-- Exercise input follows --

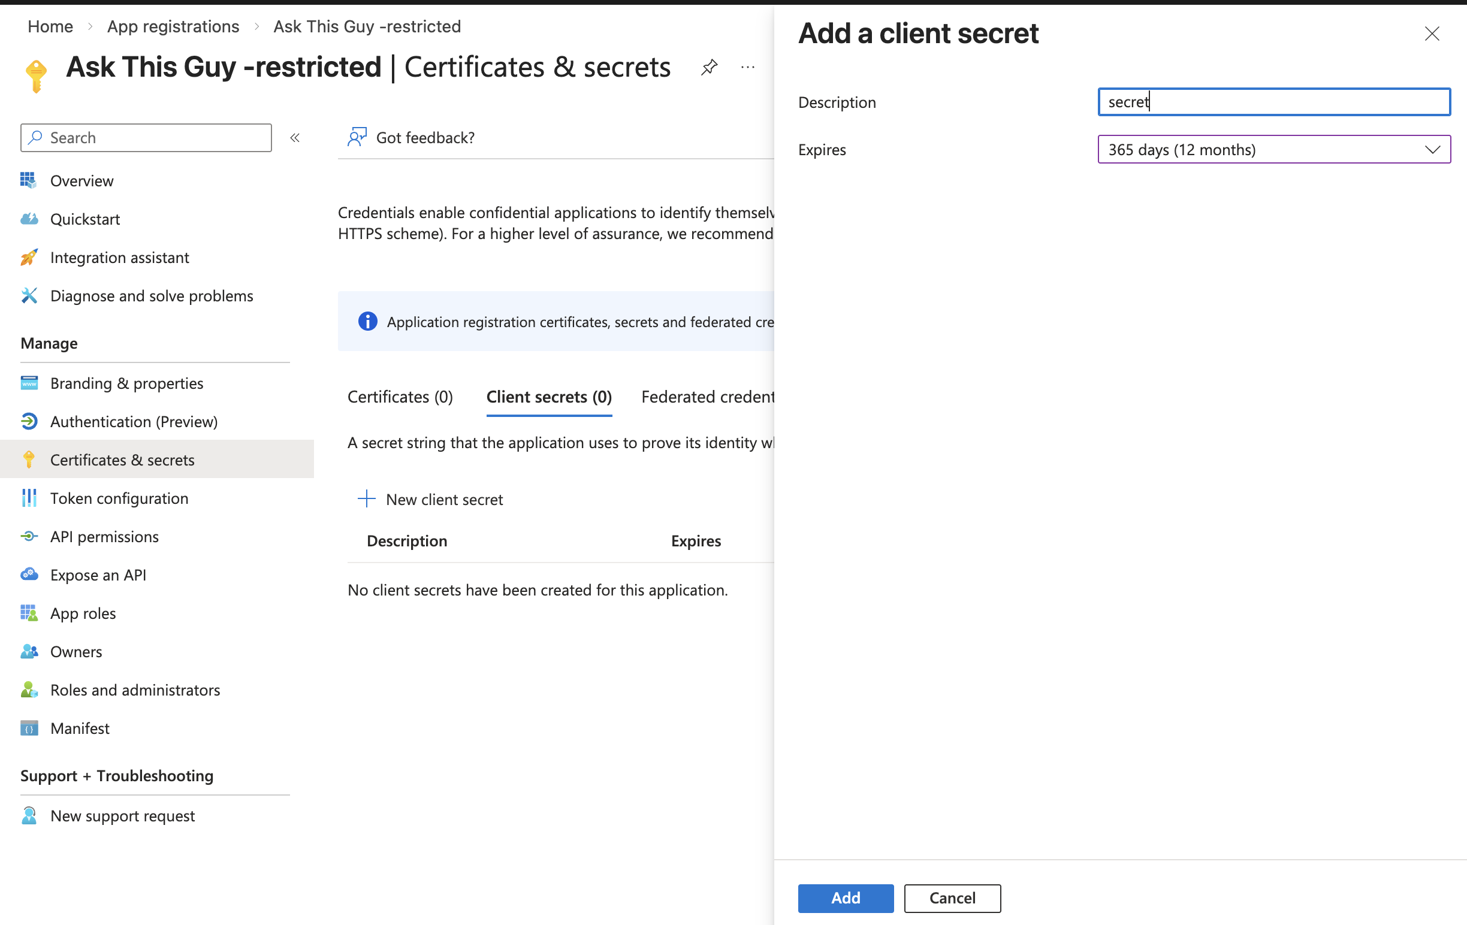
Task: Pin the Certificates & secrets page
Action: tap(709, 67)
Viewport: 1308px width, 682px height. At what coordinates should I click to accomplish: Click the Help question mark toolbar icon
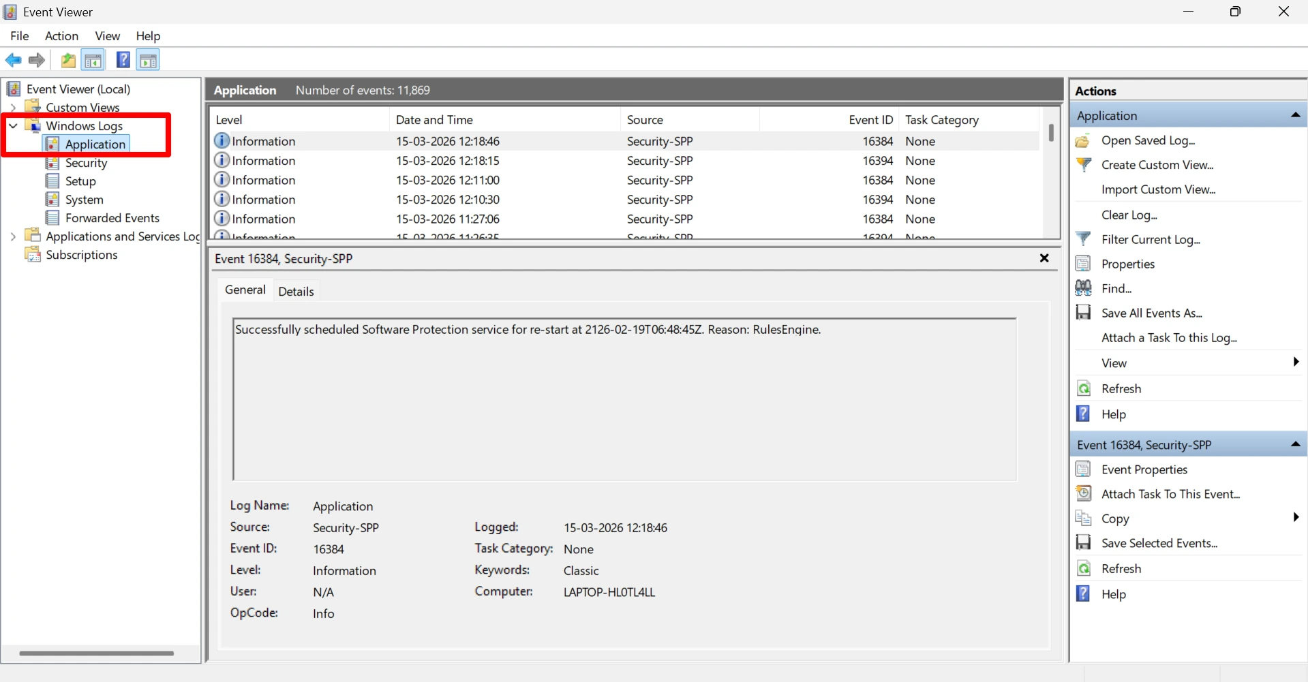point(123,60)
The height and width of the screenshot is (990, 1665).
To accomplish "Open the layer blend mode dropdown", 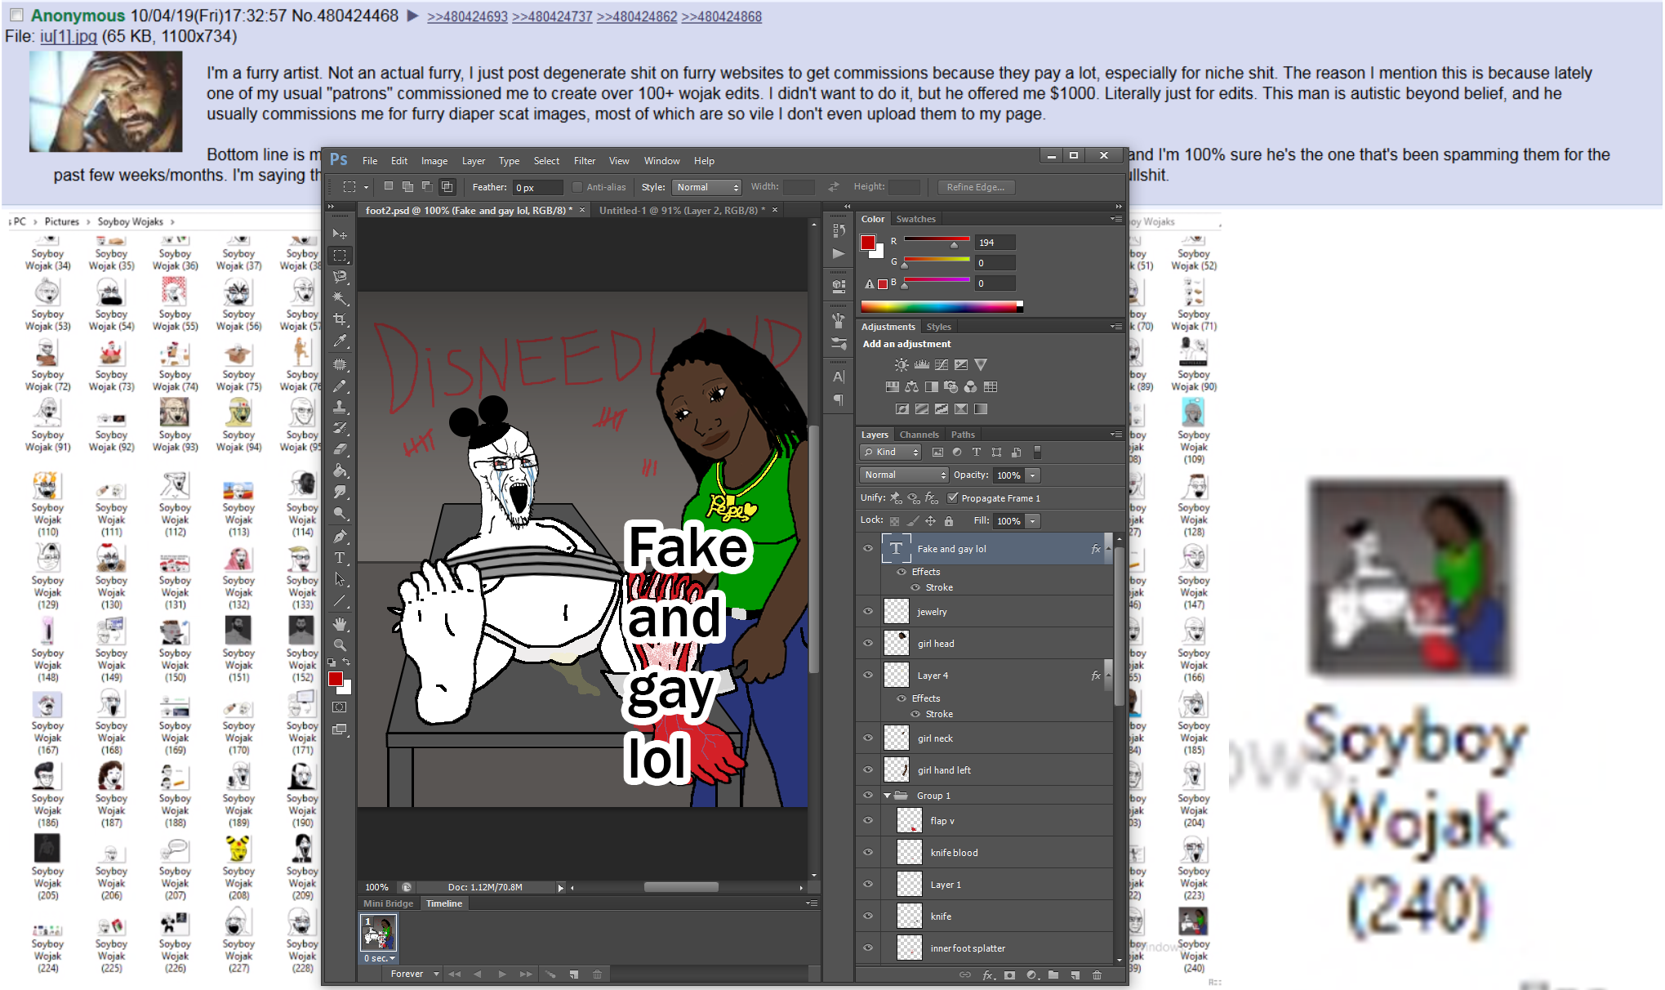I will pos(903,475).
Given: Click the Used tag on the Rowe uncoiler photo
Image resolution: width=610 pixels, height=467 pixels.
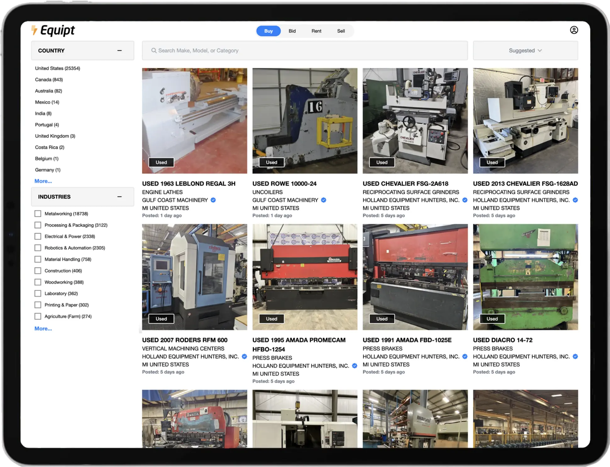Looking at the screenshot, I should pos(271,162).
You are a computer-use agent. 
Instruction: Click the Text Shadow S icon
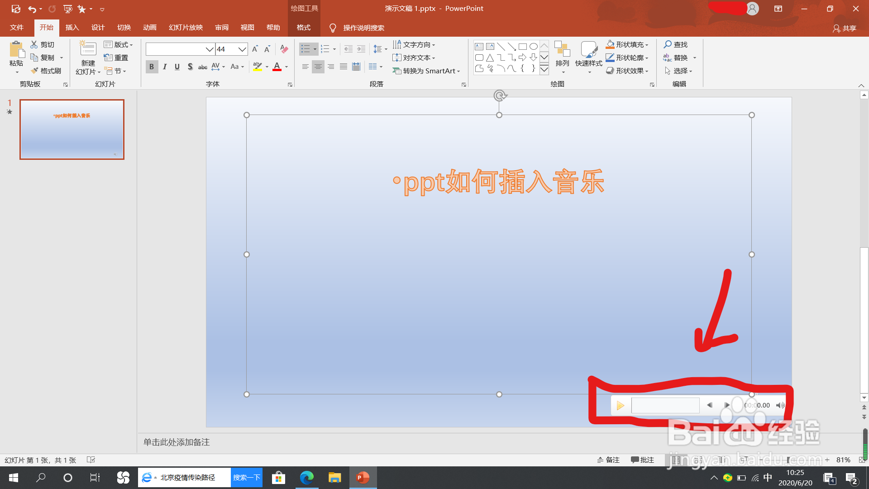coord(190,67)
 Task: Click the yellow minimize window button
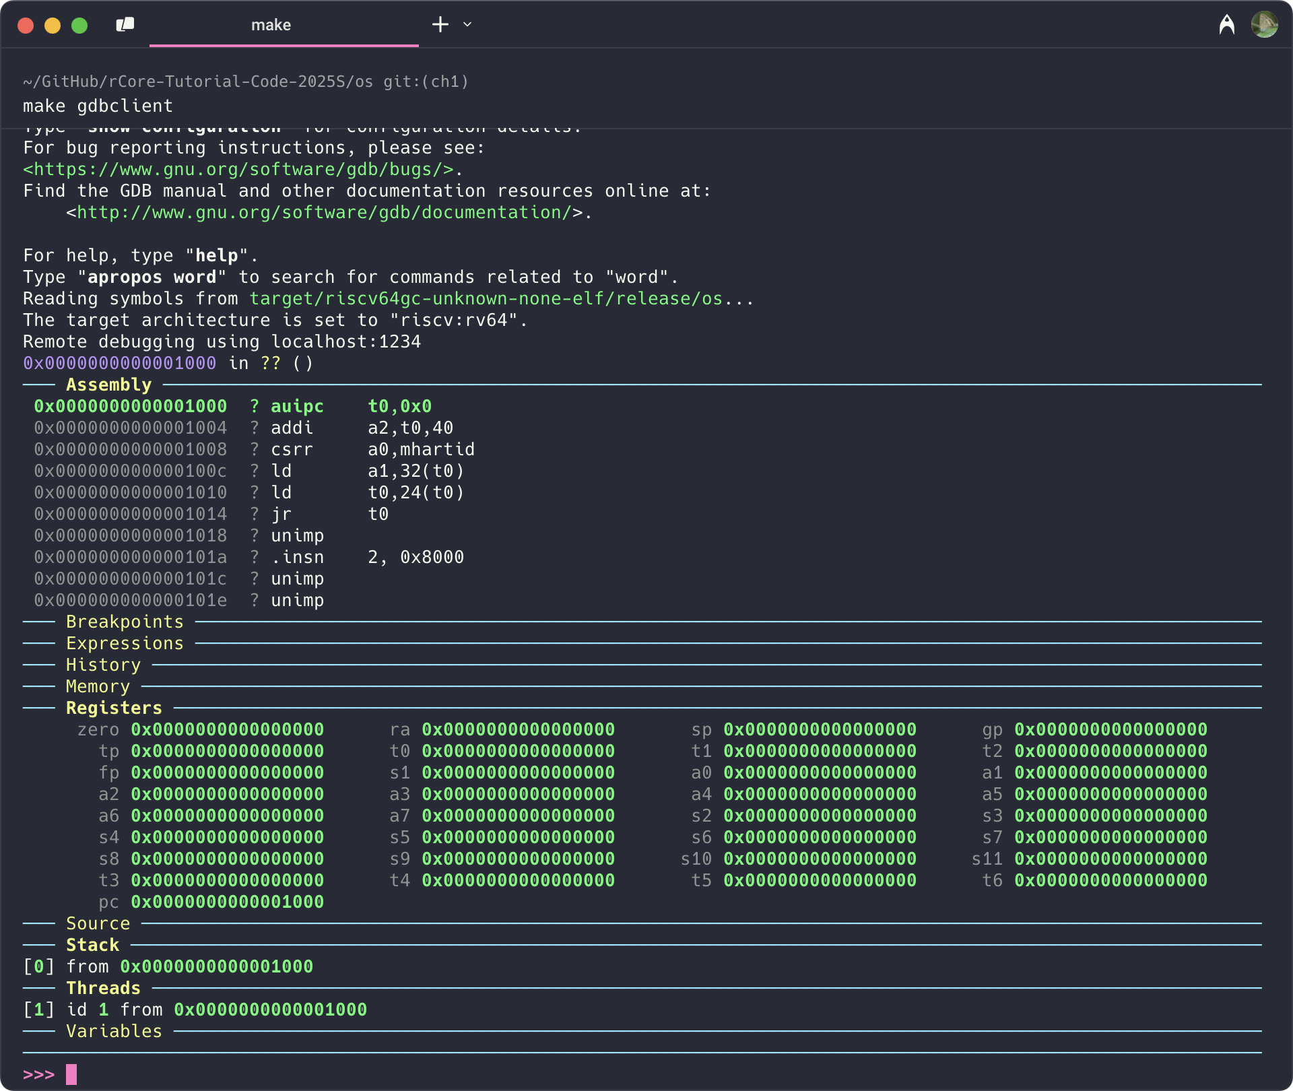click(53, 26)
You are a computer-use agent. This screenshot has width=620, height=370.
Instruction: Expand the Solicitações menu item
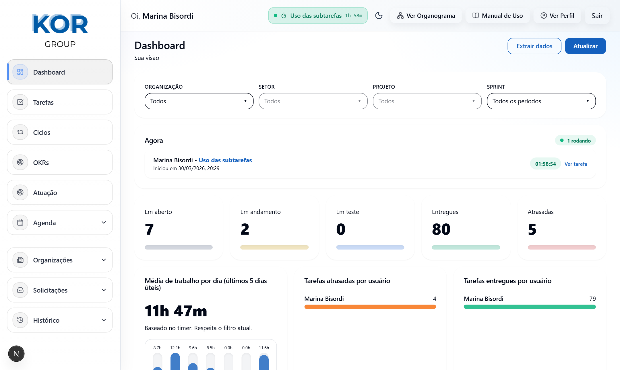coord(59,290)
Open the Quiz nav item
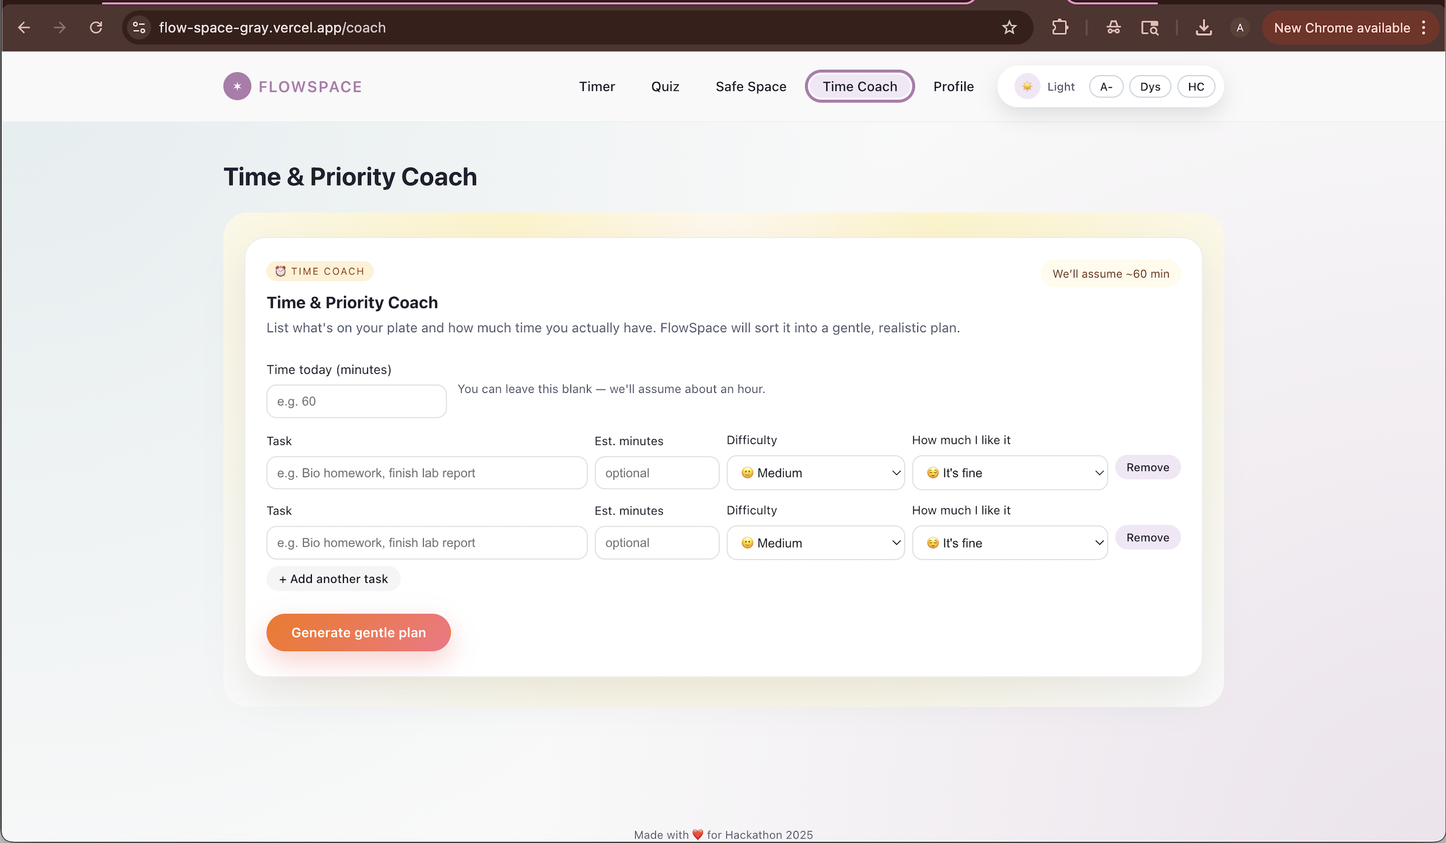 pos(664,87)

-- Exercise input concluded --

*Assignment*
Some lines in the data above may hold the word "agent". Say how many, with no other words.

*Answer*
2